## REQUEST
Copy the records verbatim from their start through the line containing "Looking at the", including both ends, and leave the pictures out.

## PROVIDED DATA
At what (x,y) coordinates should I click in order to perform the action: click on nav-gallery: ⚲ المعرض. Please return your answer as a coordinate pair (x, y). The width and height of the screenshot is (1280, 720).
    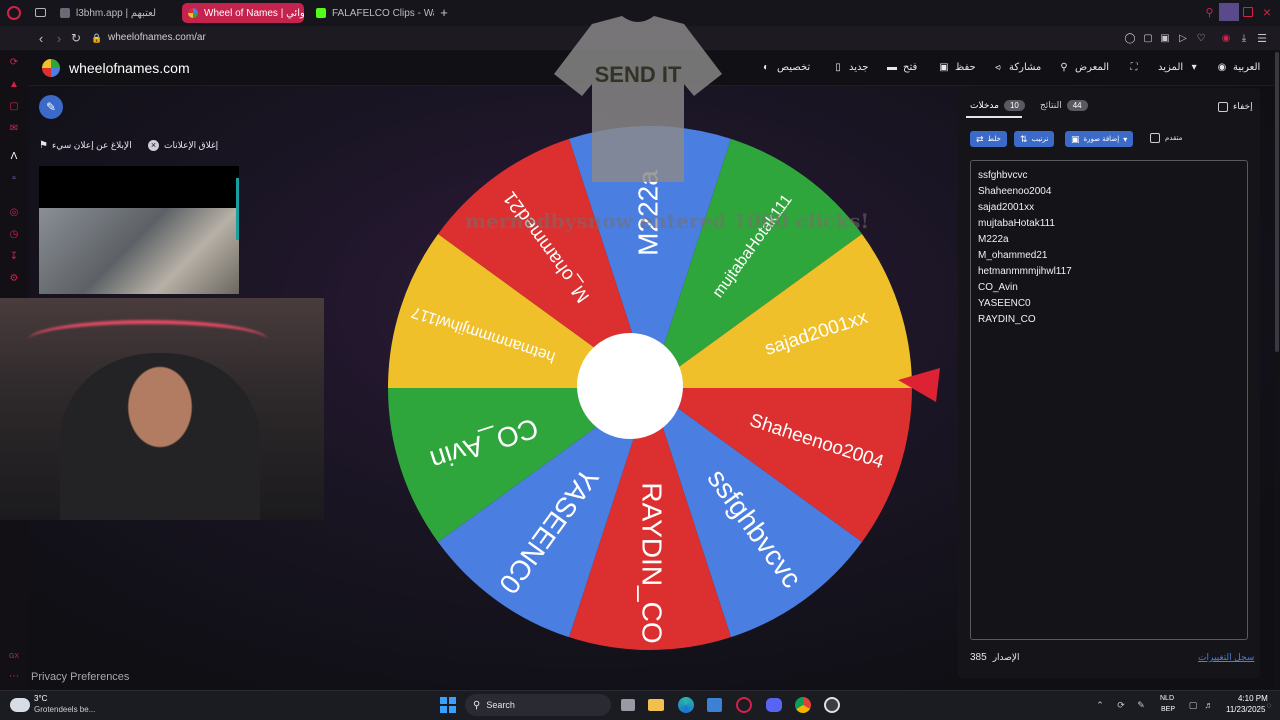
    Looking at the image, I should click on (1084, 67).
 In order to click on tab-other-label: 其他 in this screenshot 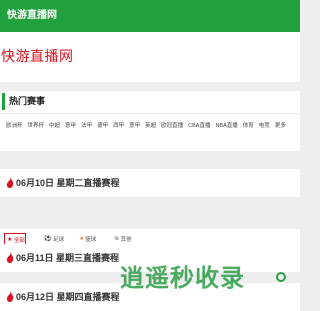, I will do `click(126, 240)`.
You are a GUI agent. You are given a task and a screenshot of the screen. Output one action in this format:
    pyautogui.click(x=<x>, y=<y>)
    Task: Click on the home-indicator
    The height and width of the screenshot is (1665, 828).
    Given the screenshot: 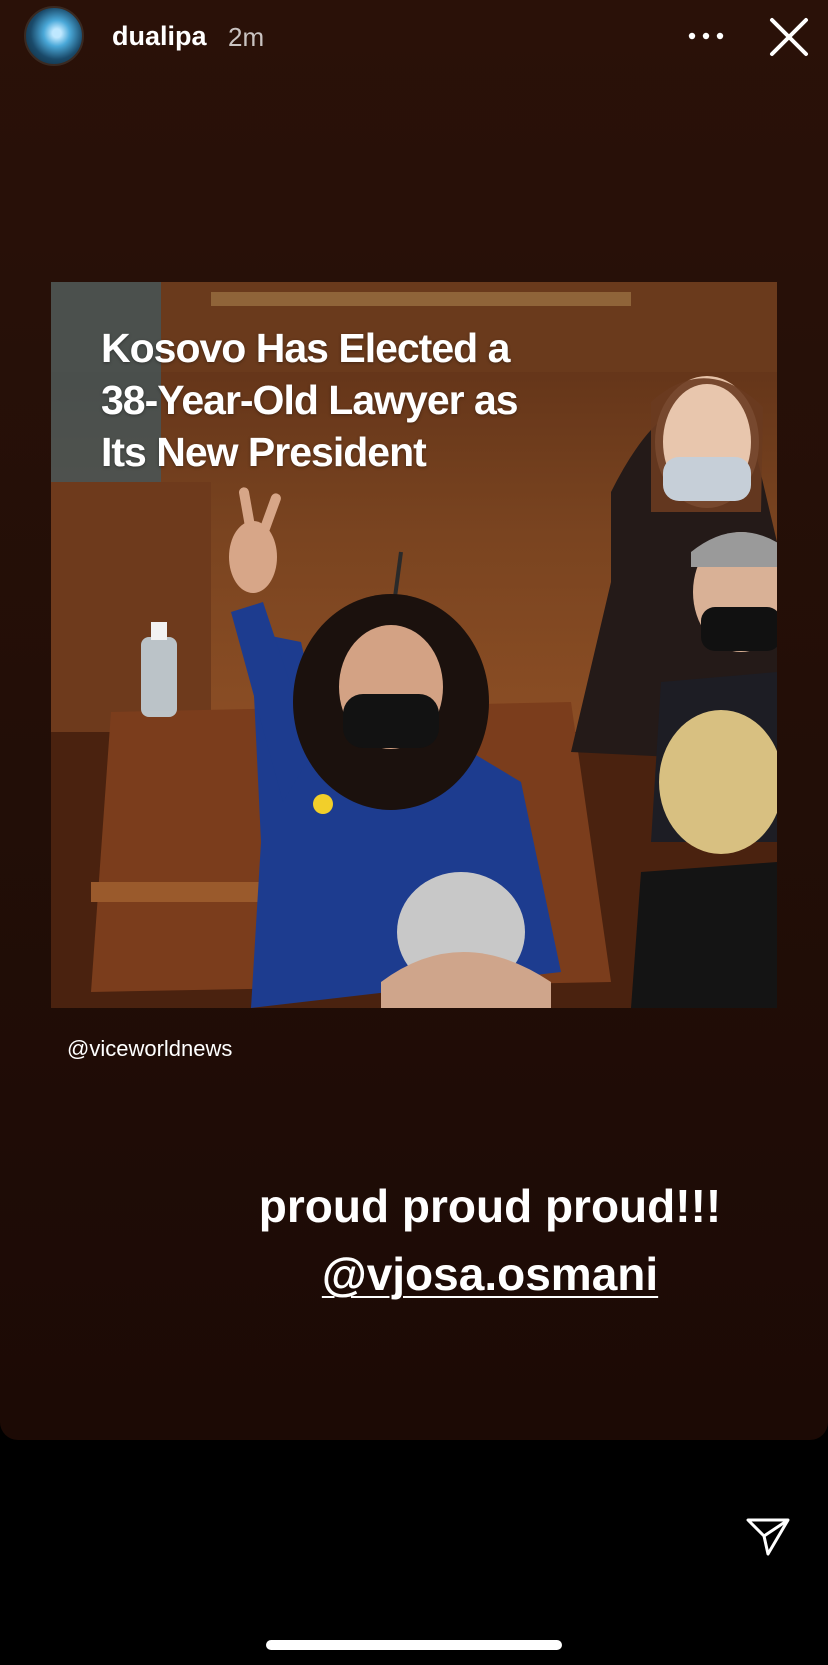 What is the action you would take?
    pyautogui.click(x=414, y=1645)
    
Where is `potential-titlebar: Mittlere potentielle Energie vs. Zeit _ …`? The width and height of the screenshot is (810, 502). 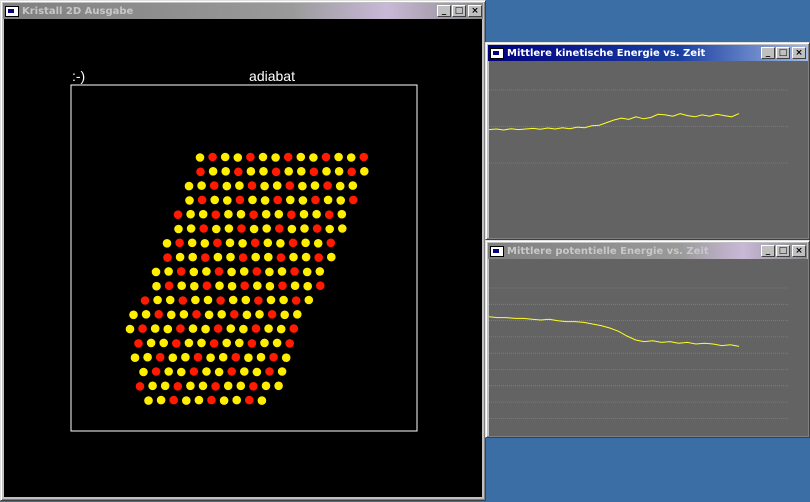 potential-titlebar: Mittlere potentielle Energie vs. Zeit _ … is located at coordinates (648, 251).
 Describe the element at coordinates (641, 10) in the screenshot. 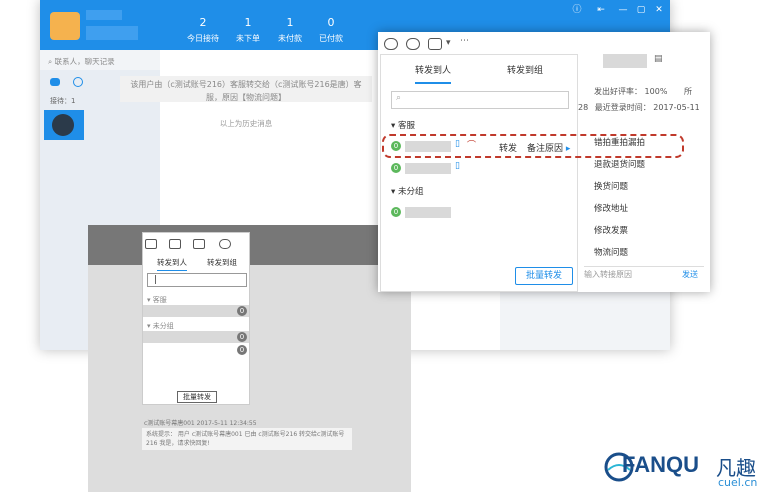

## WRITTEN RESPONSE
At what (x,y) coordinates should I click in order to perform the action: click on nav-gallery: ⚲ المعرض. Please return your answer as a coordinate pair (x, y). The width and height of the screenshot is (1280, 720).
    Looking at the image, I should click on (1084, 67).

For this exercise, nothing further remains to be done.